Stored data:
-*-

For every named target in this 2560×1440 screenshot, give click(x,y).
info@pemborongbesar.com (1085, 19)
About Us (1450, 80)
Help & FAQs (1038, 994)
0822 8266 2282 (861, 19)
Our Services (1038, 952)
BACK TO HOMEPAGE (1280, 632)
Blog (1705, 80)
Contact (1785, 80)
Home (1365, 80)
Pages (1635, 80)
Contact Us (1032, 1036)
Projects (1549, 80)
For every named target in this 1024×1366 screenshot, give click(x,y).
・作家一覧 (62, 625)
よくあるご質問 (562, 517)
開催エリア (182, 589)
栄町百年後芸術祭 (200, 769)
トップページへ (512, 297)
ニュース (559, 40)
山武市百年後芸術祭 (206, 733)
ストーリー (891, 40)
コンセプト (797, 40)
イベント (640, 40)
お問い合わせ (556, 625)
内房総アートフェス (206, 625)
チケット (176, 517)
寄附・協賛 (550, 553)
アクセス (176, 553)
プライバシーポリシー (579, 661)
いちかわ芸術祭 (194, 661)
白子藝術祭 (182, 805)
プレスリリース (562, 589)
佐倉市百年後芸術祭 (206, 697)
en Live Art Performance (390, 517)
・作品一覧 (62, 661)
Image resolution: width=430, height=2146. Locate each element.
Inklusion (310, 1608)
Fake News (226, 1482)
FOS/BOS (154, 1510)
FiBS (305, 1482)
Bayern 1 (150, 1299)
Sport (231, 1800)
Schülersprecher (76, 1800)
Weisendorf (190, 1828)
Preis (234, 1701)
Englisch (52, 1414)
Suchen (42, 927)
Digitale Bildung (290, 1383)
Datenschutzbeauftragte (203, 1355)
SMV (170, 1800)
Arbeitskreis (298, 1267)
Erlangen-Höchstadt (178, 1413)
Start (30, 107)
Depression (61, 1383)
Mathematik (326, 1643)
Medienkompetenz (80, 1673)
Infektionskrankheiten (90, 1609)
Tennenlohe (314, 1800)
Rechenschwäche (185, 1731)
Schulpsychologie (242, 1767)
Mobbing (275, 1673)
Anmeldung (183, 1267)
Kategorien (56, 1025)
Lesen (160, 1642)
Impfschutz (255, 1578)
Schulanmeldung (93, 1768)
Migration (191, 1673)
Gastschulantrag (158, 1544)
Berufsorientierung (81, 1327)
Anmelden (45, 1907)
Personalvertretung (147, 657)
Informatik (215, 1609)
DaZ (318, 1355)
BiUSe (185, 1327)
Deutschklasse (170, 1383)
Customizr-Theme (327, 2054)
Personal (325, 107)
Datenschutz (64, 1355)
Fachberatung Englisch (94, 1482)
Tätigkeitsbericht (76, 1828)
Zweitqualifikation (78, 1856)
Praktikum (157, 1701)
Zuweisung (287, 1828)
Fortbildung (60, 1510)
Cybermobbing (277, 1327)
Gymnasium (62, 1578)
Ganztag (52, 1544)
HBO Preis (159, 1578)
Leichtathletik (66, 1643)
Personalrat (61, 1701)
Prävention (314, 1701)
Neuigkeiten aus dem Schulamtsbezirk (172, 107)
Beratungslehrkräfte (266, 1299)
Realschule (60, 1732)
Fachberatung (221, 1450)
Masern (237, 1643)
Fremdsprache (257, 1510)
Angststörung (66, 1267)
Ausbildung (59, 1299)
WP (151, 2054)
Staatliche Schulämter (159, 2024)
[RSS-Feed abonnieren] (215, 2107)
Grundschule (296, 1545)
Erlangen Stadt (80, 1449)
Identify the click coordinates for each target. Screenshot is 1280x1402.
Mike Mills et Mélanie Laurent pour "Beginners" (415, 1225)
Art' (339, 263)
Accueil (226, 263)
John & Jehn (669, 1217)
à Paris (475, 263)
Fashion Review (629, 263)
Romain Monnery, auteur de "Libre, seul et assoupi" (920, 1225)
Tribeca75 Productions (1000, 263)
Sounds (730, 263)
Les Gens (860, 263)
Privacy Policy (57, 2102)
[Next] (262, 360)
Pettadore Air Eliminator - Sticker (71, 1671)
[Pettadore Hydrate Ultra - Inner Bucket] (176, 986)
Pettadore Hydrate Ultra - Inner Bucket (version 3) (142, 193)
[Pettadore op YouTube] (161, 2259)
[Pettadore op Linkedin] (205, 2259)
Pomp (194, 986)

-*-

Try it: The records above should be printed exactly, please, from the first line through the line containing "Home (1365, 80)", with both ends kept and nothing past it.

Problem solution:
For every named target in this 2560×1440 screenshot, give click(x,y).
info@pemborongbesar.com (1085, 19)
About Us (1450, 80)
Help & FAQs (1038, 994)
0822 8266 2282 (861, 19)
Our Services (1038, 952)
BACK TO HOMEPAGE (1280, 632)
Blog (1705, 80)
Contact (1785, 80)
Home (1365, 80)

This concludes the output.